ASSIGNMENT: Each record is to be transcribed in full and exactly.

RECORDS PROVIDED:
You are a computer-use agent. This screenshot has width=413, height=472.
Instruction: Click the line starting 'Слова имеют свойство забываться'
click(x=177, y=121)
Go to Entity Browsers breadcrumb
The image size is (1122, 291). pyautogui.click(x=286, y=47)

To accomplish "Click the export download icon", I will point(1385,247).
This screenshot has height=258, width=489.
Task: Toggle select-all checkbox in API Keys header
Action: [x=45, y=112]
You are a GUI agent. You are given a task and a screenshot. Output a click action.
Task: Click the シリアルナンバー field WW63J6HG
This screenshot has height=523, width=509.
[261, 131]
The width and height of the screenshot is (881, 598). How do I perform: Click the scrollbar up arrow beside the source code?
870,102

RESPONSE TO THIS EXERCISE:
You are a computer-use agent. This screenshot has width=413, height=472.
Instruction: Click the line starting 'Слова имеют свойство забываться'
click(x=177, y=121)
Go to Entity Browsers breadcrumb
The image size is (1122, 291). pyautogui.click(x=286, y=47)

To accomplish "Click the export download icon", I will point(1385,247).
This screenshot has height=258, width=489.
Task: Toggle select-all checkbox in API Keys header
Action: [x=45, y=112]
You are a GUI agent. You are given a task and a screenshot. Output a click action.
Task: Click the シリアルナンバー field WW63J6HG
This screenshot has height=523, width=509.
[261, 131]
The width and height of the screenshot is (881, 598). How do I perform: Click the scrollbar up arrow beside the source code?
870,102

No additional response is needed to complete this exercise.